» WHAT IS NEEDED: Copy the data below exactly, omitting any picture it contains.

** Opening SOURCE INFORMATION block **

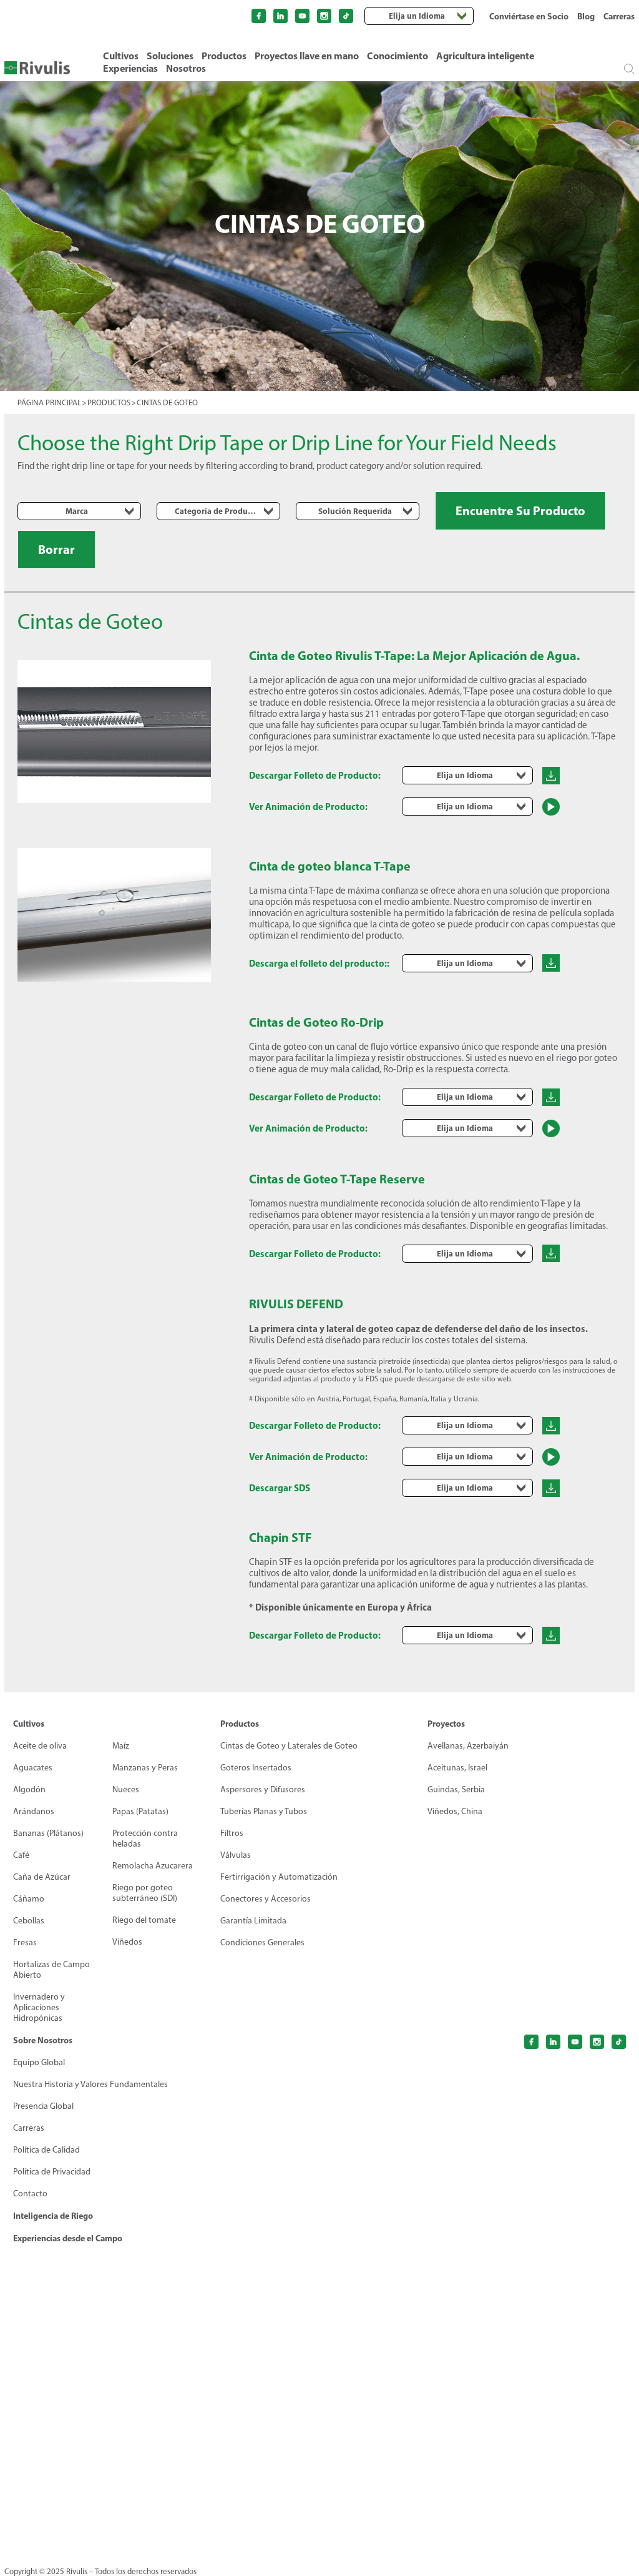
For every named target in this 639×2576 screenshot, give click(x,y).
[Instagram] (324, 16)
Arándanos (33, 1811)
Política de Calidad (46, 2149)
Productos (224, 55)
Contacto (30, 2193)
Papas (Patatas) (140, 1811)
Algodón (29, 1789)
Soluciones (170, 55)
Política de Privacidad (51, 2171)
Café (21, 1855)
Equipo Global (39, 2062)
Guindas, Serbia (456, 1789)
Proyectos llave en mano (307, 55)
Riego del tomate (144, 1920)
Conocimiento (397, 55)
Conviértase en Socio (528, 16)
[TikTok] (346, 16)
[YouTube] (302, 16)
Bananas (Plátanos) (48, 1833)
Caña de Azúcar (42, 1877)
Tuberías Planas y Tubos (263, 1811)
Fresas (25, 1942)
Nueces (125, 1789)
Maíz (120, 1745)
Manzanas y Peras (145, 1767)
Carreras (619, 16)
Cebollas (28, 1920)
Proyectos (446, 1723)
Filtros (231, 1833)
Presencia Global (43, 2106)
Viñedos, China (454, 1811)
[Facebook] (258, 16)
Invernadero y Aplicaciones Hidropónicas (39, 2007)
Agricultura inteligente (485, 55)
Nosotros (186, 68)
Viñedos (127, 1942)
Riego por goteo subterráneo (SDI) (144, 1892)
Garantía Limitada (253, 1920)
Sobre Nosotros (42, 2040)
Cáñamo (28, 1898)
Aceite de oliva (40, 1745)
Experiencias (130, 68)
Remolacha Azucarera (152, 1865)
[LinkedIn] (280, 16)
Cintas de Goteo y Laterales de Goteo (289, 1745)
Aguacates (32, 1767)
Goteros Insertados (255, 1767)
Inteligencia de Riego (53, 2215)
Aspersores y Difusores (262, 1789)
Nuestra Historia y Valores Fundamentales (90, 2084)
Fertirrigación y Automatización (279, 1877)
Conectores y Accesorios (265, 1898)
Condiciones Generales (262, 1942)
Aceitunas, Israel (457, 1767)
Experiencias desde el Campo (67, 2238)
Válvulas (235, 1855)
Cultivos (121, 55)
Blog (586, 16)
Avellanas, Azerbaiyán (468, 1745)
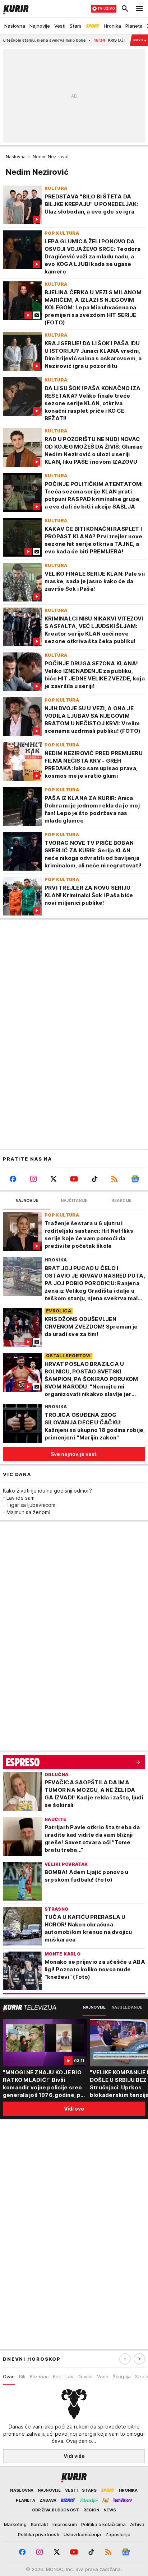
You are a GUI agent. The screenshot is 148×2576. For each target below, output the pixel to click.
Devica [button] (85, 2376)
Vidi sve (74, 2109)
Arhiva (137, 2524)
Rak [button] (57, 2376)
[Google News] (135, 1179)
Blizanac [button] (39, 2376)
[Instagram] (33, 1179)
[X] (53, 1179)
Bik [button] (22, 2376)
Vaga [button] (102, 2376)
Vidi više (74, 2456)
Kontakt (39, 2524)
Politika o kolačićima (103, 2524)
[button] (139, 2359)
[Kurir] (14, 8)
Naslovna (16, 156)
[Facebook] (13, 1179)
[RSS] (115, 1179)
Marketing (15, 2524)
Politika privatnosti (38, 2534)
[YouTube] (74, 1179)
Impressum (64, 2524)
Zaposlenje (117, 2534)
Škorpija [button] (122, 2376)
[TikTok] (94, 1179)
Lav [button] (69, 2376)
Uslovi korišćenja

** Closing SOURCE INFORMATION block **

» EXERCISE SOLUTION:
For every named target in this 639×2576 screenshot, give click(x,y).
[Instagram] (324, 16)
Arándanos (33, 1811)
Política de Calidad (46, 2149)
Productos (224, 55)
Contacto (30, 2193)
Papas (Patatas) (140, 1811)
Algodón (29, 1789)
Soluciones (170, 55)
Política de Privacidad (51, 2171)
Café (21, 1855)
Equipo Global (39, 2062)
Guindas, Serbia (456, 1789)
Proyectos llave en mano (307, 55)
Riego del tomate (144, 1920)
Conocimiento (397, 55)
Conviértase en Socio (528, 16)
[TikTok] (346, 16)
[YouTube] (302, 16)
Bananas (Plátanos) (48, 1833)
Caña de Azúcar (42, 1877)
Tuberías Planas y Tubos (263, 1811)
Fresas (25, 1942)
Nueces (125, 1789)
Maíz (120, 1745)
Manzanas y Peras (145, 1767)
Carreras (619, 16)
Cebollas (28, 1920)
Proyectos (446, 1723)
Filtros (231, 1833)
Presencia Global (43, 2106)
Viñedos, China (454, 1811)
[Facebook] (258, 16)
Invernadero y Aplicaciones Hidropónicas (39, 2007)
Agricultura inteligente (485, 55)
Nosotros (186, 68)
Viñedos (127, 1942)
Riego por goteo subterráneo (SDI) (144, 1892)
Garantía Limitada (253, 1920)
Sobre Nosotros (42, 2040)
Cáñamo (28, 1898)
Aceite de oliva (40, 1745)
Experiencias (130, 68)
Remolacha Azucarera (152, 1865)
[LinkedIn] (280, 16)
Cintas de Goteo y Laterales de Goteo (289, 1745)
Aguacates (32, 1767)
Goteros Insertados (255, 1767)
Inteligencia de Riego (53, 2215)
Aspersores y Difusores (262, 1789)
Nuestra Historia y Valores Fundamentales (90, 2084)
Fertirrigación y Automatización (279, 1877)
Conectores y Accesorios (265, 1898)
Condiciones Generales (262, 1942)
Aceitunas, Israel (457, 1767)
Experiencias desde el Campo (67, 2238)
Válvulas (235, 1855)
Cultivos (121, 55)
Blog (586, 16)
Avellanas, Azerbaiyán (468, 1745)
You are a GUI agent. The screenshot is 148×2576. For each target below, output the pixel to click.
Devica [button] (85, 2376)
Vidi sve (74, 2109)
Arhiva (137, 2524)
Rak [button] (57, 2376)
[Google News] (135, 1179)
Blizanac [button] (39, 2376)
[Instagram] (33, 1179)
[X] (53, 1179)
Bik [button] (22, 2376)
Vaga [button] (102, 2376)
Vidi više (74, 2456)
Kontakt (39, 2524)
Politika o kolačićima (103, 2524)
[button] (139, 2359)
[Kurir] (14, 8)
Naslovna (16, 156)
[Facebook] (13, 1179)
[RSS] (115, 1179)
Marketing (15, 2524)
Politika privatnosti (38, 2534)
[YouTube] (74, 1179)
Impressum (64, 2524)
Zaposlenje (117, 2534)
Škorpija [button] (122, 2376)
[TikTok] (94, 1179)
Lav [button] (69, 2376)
Uslovi korišćenja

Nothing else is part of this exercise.